- _REQUIRED ACTION_:
Return every entry below exactly as written.

[[ AVAILABLE DATA, beginning ]]

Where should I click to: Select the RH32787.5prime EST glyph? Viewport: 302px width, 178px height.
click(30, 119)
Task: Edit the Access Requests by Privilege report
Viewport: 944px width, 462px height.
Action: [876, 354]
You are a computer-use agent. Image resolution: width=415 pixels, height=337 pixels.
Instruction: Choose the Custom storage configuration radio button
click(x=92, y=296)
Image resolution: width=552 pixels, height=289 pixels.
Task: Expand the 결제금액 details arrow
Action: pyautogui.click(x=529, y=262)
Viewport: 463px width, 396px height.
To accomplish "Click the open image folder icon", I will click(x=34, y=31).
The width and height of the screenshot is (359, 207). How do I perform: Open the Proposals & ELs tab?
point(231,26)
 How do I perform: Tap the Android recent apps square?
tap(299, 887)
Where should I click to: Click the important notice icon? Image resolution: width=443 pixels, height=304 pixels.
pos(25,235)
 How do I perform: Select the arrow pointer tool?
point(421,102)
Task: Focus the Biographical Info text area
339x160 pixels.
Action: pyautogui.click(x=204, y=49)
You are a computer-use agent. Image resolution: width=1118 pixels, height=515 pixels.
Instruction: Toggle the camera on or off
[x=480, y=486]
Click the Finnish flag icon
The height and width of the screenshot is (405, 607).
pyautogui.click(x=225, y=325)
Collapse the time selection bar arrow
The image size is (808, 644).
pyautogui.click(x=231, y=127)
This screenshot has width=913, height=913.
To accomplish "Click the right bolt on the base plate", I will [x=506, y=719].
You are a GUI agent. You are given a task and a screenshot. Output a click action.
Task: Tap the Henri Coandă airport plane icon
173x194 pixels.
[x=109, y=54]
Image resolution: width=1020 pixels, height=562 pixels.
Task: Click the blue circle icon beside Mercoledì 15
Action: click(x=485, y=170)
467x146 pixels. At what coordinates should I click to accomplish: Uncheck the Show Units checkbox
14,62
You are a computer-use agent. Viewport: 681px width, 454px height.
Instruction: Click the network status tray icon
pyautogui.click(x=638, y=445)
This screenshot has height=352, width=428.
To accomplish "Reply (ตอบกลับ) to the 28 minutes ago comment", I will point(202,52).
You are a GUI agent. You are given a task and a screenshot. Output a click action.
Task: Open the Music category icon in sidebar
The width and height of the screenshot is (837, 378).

[[ AVAILABLE DATA, end ]]

- _RESPONSE TO THE TASK_:
Where should I click to: Select the RH32787.5prime EST glyph? Viewport: 302px width, 178px height.
click(30, 119)
Task: Edit the Access Requests by Privilege report
Viewport: 944px width, 462px height.
Action: [876, 354]
You are a computer-use agent. Image resolution: width=415 pixels, height=337 pixels.
Instruction: Choose the Custom storage configuration radio button
click(x=92, y=296)
Image resolution: width=552 pixels, height=289 pixels.
Task: Expand the 결제금액 details arrow
Action: pyautogui.click(x=529, y=262)
Viewport: 463px width, 396px height.
To accomplish "Click the open image folder icon", I will click(x=34, y=31).
The width and height of the screenshot is (359, 207). How do I perform: Open the Proposals & ELs tab?
point(231,26)
 How do I perform: Tap the Android recent apps square?
tap(299, 887)
Where should I click to: Click the important notice icon? Image resolution: width=443 pixels, height=304 pixels.
pos(25,235)
 How do I perform: Select the arrow pointer tool?
point(421,102)
Task: Focus the Biographical Info text area
339x160 pixels.
Action: pyautogui.click(x=204, y=49)
You are a computer-use agent. Image resolution: width=1118 pixels, height=515 pixels.
Instruction: Toggle the camera on or off
[x=480, y=486]
Click the Finnish flag icon
The height and width of the screenshot is (405, 607).
pyautogui.click(x=225, y=325)
Collapse the time selection bar arrow
The image size is (808, 644).
pyautogui.click(x=231, y=127)
This screenshot has width=913, height=913.
To accomplish "Click the right bolt on the base plate", I will [x=506, y=719].
You are a GUI agent. You are given a task and a screenshot. Output a click action.
Task: Tap the Henri Coandă airport plane icon
173x194 pixels.
[x=109, y=54]
Image resolution: width=1020 pixels, height=562 pixels.
Task: Click the blue circle icon beside Mercoledì 15
Action: click(x=485, y=170)
467x146 pixels. At what coordinates should I click to accomplish: Uncheck the Show Units checkbox
14,62
You are a computer-use agent. Viewport: 681px width, 454px height.
Instruction: Click the network status tray icon
pyautogui.click(x=638, y=445)
This screenshot has height=352, width=428.
To accomplish "Reply (ตอบกลับ) to the 28 minutes ago comment", I will point(202,52).
You are a GUI agent. You are given a task and a screenshot. Output a click action.
Task: Open the Music category icon in sidebar
The width and height of the screenshot is (837, 378).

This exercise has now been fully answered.